## Excerpt to read:

____________

This printer comes with everything you need to connect it EXCEPT a USB cable, the most fundamental item you would expect in the pack is missing, lucky for me although i threw out the dead HP in the trash, I did keep the USB lead and what hindsight that was.
Setting up is simplicity just slam the disk in and follow the idiot prompts on screen, then plug in said printer to spare USB socket and off you go...
Simple eh? No, not quite. Nowhere on the box or the on-disk manual does it tell you what nasty surprises and I mean nasty expensive surprises Epson have in store for the unsuspecting punter who buys this arthur daley item of the printing world.
First off, you do get a full compliment of cartridges with it, all six yes SIX, as this is primarily a photo printer that does borderless printing, unlike my old HP which left a nasty white band at the edge which needed lopping off with a guillotine.
So, you plug all the carts in after spending 3 hours unwrapping them, select some pictures and using the dozen sample 7 x 5 sheets you start printing, and yes, very nice,as good as if not better than some high street photo labs, even from a 2 megapixel camera the interpolation and colours were striking to say the least, 10/10 and very impressed, do a few documents, a word document here a few PDFs there, print out some more pictures (the ink is disappearing quicker than new labours promises). If you use the CD print option (CD printable or DVD) then this sucks the life out of all 6 cartridges.
Then BANG, the 'pop-up' comes along, ink low, and then gradually goes to 'printer-stops-so-go-buy-some-ink' mode, this printer will not allow you to combine colour cartridges to make black like the HP's do,oh no, it demands you go out an buy another cartridge at a cost of 9.99 for black from PCW or 7.99 as I found from my local cartridge world, who can't re-ink them as yet due to the fact the printer is so new on the market.
I get a black cartridge, get home plug in after removing old one, nothing but flashing lights and now It tells me (which it DIDN'T when the Yellow cart was sitting nicely) in it, that I need to get a Yellow one now, my GOD!!!
So, no printing, no letters, nothing until I pay homage to the god of Yellow cartridges, and conveniently EPSON do not tell you this in the manual or anywhere on the box. great eh? Maximize the input of money from people, so at 9.99 x 6 you're looking at nearly 60 quid to replace them all, and believe me, they don't last long at all.
This is a nasty feature and totally unwarranted, and try as you might you will NEVER get it to print only in black, UNTIL you replace any other cartridge or cartridges that are out. This is a bad way to make money out of people and the fact that you can't refill them yet means even more heartache for the wallet.
This 'feature' is just a money grabbing exercise from Epson, and that's not all ... I had a bundle of about 100 6 x 4 photo sheets made by HP, so i tried using them, the Epson ink wouldn't even permeate the surface, so whatever chemical composition of the ink is or isn't don't ever try and use HP stuff on an Epson, the results are disastrous, they really do know how to make money out of poor joe public.

____________

## Given entries:
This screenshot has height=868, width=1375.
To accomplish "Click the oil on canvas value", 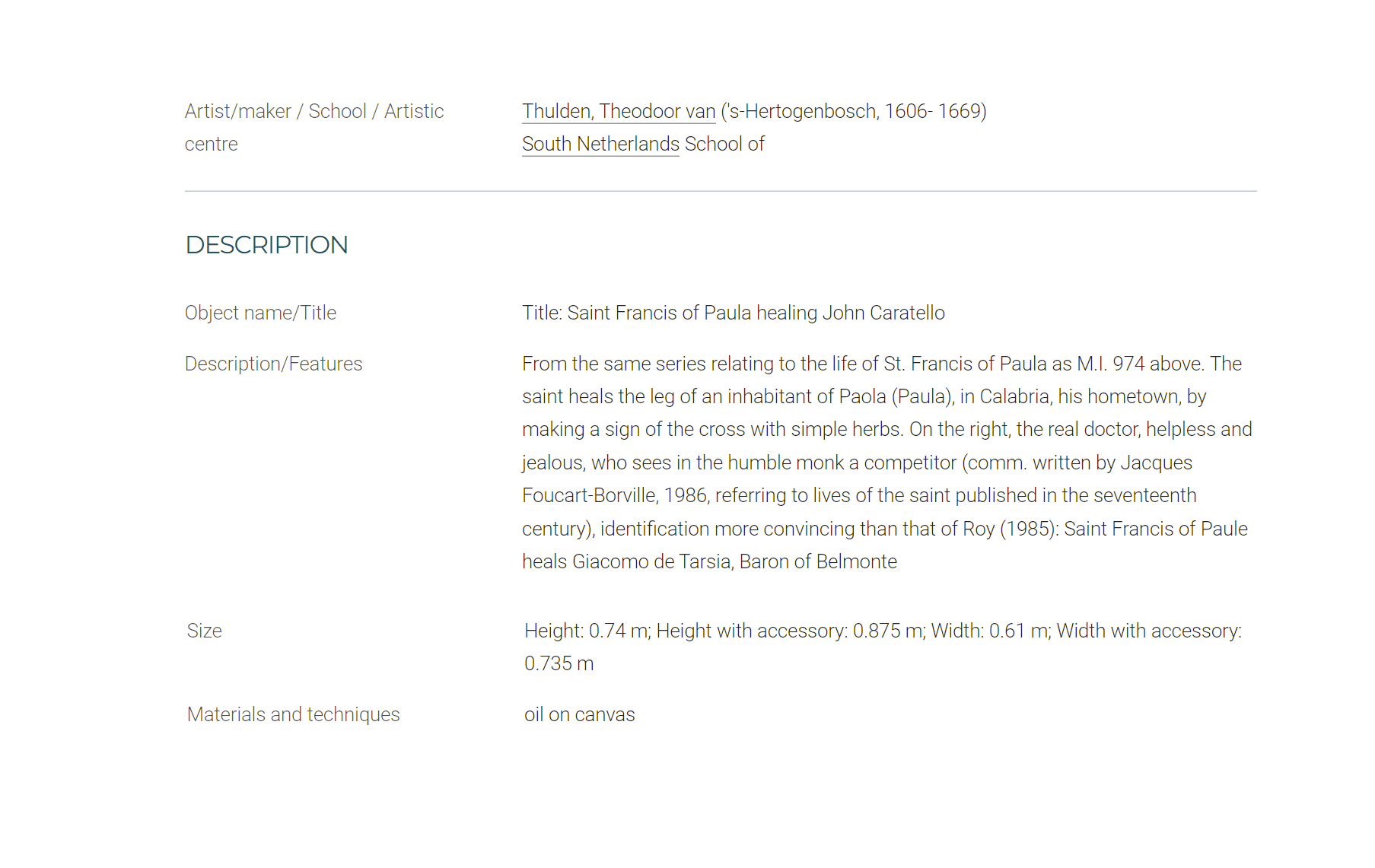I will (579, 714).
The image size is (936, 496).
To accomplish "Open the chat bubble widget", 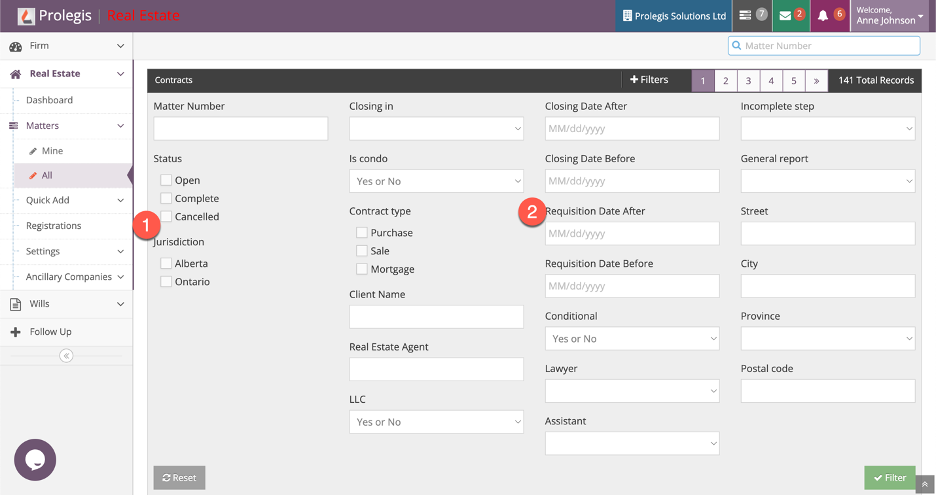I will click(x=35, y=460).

____________

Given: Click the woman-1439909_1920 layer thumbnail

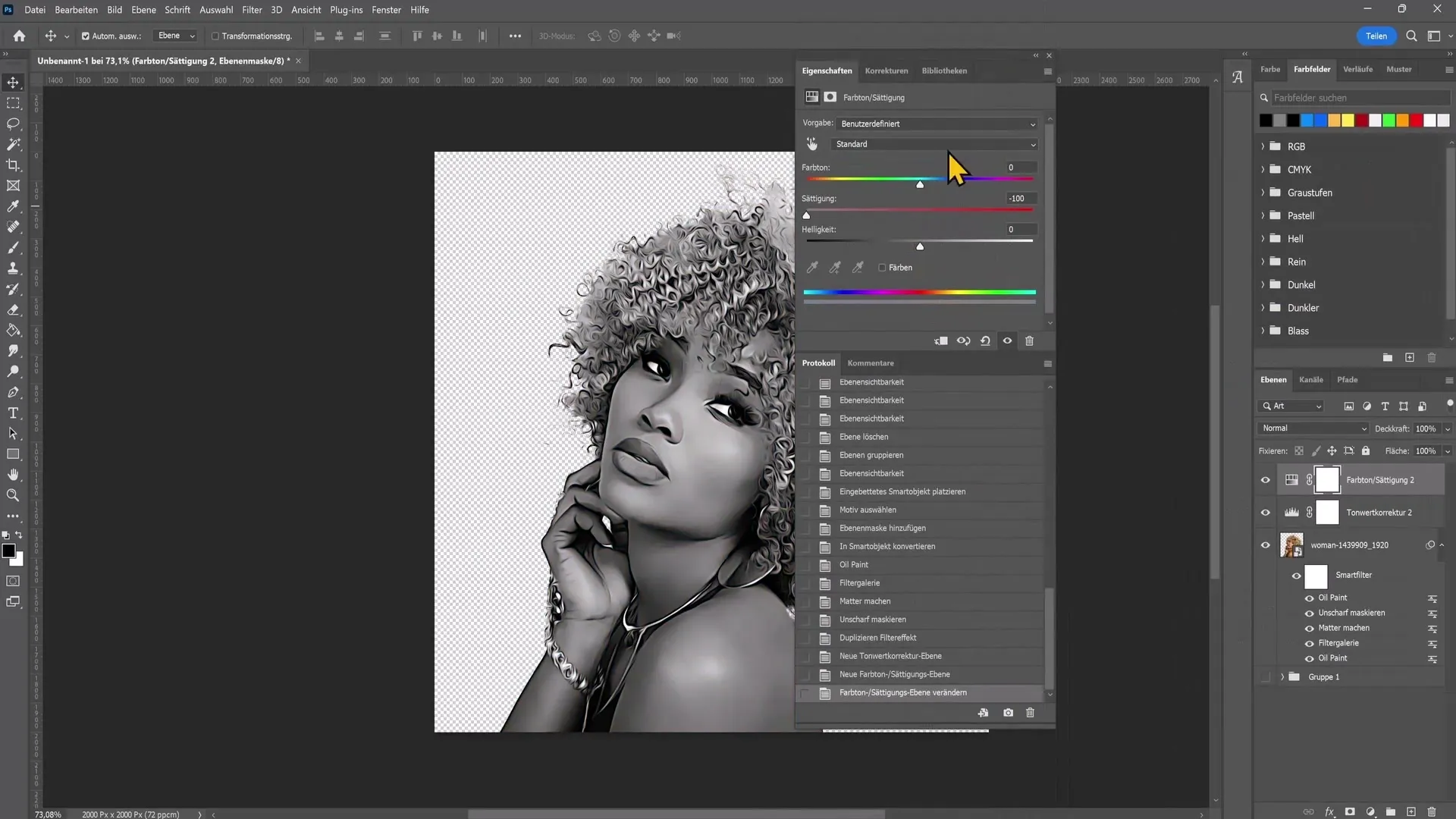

____________

## Exercise set:
• 1. Retype the printer review starting at "Setting up is" and ending at "off you go...".
• 2. Please list each distinct sum of money that the printer review mentions.
The data has no role in this work.

## Per-task answers:
• 1.
Setting up is simplicity just slam the disk in and follow the idiot prompts on screen, then plug in said printer to spare USB socket and off you go...

• 2.
- 9.99 (a black cartridge from PCW)
- 7.99 (a black cartridge from the local cartridge world)
- nearly 60 quid (replacing all six cartridges)